Photo courtesy of The Virginia Living Museum

Wildlife Enrichment

A few zoos in Virginia take Christmas tree donations each year to further enrich the lives of the animals within their care. These donations provide animals new environmental resources to interact with, appealing to their sense of playfulness or nesting instincts.

Virginia Living Museum in Newport News accepts tree donations after the holidays, giving them to various animals such as otters, red wolves, coyotes, foxes, and vultures. “Once we are sure that any decorations have been removed for safety purposes, we make the trees accessible to our animals to encourage natural behaviors,” says VLM enrichment and training coordinator Carrie Bridgman. “Some of the animals investigate them thoroughly, engaging their olfactory senses with the rich aroma of the needles, and proceed to roll on or brush against them. Some pull them apart or drag them around as a way to play. Others hide behind or among the branches and use them as shelter.” TheVLM.org

Trees accepted at the Metro Richmond Zoo are also placed inside wildlife exhibits, particularly within big cat and bear exhibits. General manager Justin Andelin says the animals “love to rub on them and rip them to pieces. Christmas trees and other objects or even toys make for great enrichment items where the animals get an opportunity to explore, feel, and smell even move new objects in their environment.” MetroRichmondZoo.com

Photo courtesy of One Little Project

To give back to the wildlife community a little closer to home, the NCTA suggests placing used trees in a backyard or nearby garden to create local birds feeders and sanctuaries. Want to go the extra mile? Decorate your recycled trees with edible treats. “Fresh orange slices or strung popcorn will attract the birds, and they can sit in the branches for shelter,” says the National Christmas Tree Association website. RealChristmasTrees.org

We even suggest creating your own birdseed ornaments to give the birds their own festive fun this holiday season. Discover how to make these colorful decorative pieces on the One Little Project blog. OneLittleProject.com

Friendly fertilizer

Many waste service providers throughout the Commonwealth are helping residents return their Christmas trees back to the soil. Composting and mulching programs in Virginia are the most popular amongst recycling efforts, and probably the most handy services to have nearby. Contact your waste company or public works department to find out what services are available to you this year.

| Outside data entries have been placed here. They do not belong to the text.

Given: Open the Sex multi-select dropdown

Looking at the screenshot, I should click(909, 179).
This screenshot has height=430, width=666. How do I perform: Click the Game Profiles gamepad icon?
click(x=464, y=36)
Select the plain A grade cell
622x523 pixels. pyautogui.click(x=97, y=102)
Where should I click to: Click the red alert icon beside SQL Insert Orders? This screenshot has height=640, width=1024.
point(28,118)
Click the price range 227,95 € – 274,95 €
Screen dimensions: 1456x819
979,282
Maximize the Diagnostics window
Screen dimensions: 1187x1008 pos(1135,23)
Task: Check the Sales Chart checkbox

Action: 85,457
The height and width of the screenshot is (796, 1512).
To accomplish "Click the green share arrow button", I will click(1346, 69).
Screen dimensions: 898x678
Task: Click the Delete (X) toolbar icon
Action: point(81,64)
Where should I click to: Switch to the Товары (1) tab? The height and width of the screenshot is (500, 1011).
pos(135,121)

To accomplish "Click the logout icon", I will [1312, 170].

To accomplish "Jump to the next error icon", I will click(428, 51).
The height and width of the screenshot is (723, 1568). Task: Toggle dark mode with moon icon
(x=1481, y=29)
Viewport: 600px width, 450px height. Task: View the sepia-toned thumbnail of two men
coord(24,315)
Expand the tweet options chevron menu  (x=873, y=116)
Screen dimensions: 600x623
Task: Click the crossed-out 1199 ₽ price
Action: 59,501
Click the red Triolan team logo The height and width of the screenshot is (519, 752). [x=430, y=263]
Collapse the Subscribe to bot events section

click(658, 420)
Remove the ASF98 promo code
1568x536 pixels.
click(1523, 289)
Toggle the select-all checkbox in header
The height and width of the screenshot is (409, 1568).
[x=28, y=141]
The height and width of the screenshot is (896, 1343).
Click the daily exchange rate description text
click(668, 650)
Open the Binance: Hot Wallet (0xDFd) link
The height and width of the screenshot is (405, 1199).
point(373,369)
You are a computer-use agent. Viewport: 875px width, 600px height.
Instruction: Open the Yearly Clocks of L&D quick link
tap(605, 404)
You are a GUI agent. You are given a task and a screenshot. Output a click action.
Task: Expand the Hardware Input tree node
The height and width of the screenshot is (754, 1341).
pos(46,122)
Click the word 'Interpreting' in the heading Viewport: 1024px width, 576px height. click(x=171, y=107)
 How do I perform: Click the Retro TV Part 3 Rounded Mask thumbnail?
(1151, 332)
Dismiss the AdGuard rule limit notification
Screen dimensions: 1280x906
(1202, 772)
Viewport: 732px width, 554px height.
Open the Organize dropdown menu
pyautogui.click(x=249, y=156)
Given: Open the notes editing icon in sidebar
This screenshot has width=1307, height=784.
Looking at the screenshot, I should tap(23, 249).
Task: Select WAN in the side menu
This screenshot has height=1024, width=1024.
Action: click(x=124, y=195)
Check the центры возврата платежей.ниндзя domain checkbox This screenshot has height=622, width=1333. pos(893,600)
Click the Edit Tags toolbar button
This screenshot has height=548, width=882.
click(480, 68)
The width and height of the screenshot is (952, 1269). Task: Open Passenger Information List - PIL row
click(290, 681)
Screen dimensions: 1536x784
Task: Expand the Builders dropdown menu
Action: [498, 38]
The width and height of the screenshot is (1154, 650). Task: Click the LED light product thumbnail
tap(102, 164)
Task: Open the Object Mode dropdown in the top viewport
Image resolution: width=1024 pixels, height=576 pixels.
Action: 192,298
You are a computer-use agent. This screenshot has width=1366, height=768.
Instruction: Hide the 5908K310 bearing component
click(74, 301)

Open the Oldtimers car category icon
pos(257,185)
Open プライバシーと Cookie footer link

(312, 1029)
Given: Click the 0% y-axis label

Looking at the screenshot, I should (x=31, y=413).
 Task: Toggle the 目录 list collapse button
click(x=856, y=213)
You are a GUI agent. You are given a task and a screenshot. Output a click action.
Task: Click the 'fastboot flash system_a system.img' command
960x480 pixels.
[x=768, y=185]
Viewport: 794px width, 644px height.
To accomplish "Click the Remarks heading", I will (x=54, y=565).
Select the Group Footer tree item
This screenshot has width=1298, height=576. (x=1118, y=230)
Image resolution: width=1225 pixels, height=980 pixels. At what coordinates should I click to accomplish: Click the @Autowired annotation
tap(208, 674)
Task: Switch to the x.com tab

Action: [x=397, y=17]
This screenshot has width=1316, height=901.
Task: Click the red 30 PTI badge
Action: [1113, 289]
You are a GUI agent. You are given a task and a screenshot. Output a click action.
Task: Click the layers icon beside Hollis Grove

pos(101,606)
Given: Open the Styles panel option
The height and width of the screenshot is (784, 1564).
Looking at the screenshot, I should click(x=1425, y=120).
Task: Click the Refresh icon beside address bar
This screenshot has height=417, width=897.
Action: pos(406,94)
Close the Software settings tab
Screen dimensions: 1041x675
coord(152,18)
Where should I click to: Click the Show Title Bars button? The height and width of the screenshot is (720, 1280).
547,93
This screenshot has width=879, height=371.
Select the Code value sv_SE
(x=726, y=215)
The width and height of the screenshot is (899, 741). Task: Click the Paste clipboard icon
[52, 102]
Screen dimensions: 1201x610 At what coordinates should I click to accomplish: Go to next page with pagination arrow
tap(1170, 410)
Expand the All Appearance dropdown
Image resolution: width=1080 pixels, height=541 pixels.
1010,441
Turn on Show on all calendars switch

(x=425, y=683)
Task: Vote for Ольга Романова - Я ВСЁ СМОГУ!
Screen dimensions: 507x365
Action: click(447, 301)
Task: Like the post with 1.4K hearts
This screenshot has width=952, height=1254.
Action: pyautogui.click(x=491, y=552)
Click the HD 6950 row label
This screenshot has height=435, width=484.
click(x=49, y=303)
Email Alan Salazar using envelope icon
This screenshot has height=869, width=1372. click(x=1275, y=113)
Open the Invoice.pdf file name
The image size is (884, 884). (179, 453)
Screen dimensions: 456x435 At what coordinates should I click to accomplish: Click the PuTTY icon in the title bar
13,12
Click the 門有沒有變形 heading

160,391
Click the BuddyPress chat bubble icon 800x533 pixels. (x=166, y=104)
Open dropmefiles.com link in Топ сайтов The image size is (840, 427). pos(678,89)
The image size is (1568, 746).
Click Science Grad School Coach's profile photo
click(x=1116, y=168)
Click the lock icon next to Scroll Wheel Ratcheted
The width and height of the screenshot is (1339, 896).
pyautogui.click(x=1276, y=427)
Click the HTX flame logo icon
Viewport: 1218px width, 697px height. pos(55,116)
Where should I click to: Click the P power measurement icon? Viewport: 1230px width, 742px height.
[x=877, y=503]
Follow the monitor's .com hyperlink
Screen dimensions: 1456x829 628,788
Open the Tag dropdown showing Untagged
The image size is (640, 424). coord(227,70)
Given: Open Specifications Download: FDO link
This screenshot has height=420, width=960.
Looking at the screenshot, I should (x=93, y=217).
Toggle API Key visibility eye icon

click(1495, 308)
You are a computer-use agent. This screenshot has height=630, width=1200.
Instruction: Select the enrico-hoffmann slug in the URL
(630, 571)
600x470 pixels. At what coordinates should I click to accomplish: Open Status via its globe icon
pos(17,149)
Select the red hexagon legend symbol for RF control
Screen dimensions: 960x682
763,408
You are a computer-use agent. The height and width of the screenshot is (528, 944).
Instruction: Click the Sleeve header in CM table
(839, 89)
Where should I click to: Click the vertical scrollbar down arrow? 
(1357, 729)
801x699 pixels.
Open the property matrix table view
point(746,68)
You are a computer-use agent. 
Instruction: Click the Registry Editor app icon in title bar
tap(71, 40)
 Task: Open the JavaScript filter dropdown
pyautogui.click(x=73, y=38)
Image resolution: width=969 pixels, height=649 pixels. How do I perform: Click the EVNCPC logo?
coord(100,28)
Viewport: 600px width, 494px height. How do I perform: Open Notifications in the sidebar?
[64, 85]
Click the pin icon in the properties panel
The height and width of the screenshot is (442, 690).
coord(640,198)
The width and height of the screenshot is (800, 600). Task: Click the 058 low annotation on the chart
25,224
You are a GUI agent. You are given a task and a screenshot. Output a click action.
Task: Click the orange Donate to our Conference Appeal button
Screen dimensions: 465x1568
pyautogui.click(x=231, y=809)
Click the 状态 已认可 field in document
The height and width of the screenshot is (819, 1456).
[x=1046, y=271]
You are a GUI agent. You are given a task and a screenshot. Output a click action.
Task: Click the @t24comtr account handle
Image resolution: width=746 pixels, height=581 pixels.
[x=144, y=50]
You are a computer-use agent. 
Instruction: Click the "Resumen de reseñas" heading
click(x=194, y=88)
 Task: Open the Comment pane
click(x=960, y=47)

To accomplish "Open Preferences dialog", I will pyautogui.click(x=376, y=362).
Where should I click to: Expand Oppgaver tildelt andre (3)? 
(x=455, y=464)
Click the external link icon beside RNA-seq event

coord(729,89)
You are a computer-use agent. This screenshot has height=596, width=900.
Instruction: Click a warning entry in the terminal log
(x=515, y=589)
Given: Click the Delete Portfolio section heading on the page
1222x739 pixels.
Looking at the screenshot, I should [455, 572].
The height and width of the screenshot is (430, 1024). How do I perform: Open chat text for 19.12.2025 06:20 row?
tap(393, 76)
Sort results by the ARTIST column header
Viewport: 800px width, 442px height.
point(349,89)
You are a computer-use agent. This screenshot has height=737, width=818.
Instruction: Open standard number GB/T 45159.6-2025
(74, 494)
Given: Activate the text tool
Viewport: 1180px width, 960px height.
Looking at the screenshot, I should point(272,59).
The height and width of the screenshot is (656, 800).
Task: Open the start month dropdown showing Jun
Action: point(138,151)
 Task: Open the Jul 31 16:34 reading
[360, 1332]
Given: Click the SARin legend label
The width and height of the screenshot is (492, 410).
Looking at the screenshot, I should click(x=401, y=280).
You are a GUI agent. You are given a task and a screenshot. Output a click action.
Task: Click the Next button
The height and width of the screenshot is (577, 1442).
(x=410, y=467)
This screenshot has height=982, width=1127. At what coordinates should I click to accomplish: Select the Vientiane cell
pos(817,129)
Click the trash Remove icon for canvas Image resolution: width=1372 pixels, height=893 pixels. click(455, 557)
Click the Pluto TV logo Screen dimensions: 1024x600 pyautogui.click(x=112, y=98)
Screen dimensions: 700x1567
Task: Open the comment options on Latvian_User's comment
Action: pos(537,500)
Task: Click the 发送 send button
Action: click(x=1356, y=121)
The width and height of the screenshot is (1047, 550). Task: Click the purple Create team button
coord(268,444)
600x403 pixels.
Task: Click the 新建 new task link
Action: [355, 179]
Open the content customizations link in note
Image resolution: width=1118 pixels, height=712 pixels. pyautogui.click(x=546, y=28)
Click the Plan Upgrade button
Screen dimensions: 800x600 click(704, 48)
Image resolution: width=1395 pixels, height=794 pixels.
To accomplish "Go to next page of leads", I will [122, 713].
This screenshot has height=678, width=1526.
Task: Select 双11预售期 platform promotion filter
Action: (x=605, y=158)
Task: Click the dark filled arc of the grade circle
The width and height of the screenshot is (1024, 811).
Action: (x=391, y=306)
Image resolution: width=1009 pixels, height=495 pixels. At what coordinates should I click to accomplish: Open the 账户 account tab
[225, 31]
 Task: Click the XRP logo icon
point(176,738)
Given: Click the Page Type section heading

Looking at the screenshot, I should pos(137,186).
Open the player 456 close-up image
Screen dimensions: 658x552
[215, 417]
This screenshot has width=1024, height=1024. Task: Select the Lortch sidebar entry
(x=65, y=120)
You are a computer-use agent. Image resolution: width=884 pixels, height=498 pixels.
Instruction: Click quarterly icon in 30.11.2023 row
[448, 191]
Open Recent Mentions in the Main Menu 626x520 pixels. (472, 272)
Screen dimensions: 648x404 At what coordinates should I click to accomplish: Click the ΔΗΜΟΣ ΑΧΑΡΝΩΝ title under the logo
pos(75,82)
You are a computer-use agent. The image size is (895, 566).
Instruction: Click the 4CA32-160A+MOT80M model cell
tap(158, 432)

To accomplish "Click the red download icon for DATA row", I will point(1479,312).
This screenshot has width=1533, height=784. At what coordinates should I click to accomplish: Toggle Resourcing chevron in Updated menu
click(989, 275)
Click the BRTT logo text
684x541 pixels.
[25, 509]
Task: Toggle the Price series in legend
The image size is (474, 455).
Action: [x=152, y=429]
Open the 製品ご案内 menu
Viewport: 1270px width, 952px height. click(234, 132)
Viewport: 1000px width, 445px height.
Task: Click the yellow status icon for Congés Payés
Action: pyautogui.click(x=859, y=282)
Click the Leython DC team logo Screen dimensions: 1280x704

Republic Services in northern Virginia collects used trees during the two weeks after Christmas, transporting them to the Loudoun Composting facility. STA certified, this facility complies with the Consumer Compost Use Program, allowing the safe production of reusable compost fertilizer that benefits natural soil, as well as the earth’s atmosphere. This collaborative effort between Republic Services and Loudoun Composting is helping to reduce the production of greenhouse gases made my landfills. LoudounComposting.com

The City of Richmond Department of Public Works and the Richmond Clean City Commission host a treecycling event every year called Bring One for the Chipper. This mulching event has started to become very popular in the community over the past 10 years, and will continue this season. A few people who donate their Christmas trees decide to stay for the chipping process, held annually at Parker Field Annex. “Each year the crowds get larger, which means more and more residents are making an effort to protect our environment and reduce our carbon footprint,” said DPW recycling coordinator Darlene Mallory in last year’s event press release. Visit the Central Virginia Waste Management Authority website for updates on this upcoming event. CVWMA.com 

After your Christmas tree has finished bringing you joy over the holiday season, think about giving it a second life beyond the dump. Before tossing out your tree, reach out to your community to discover more unique ways you can put these renewable resources to better use.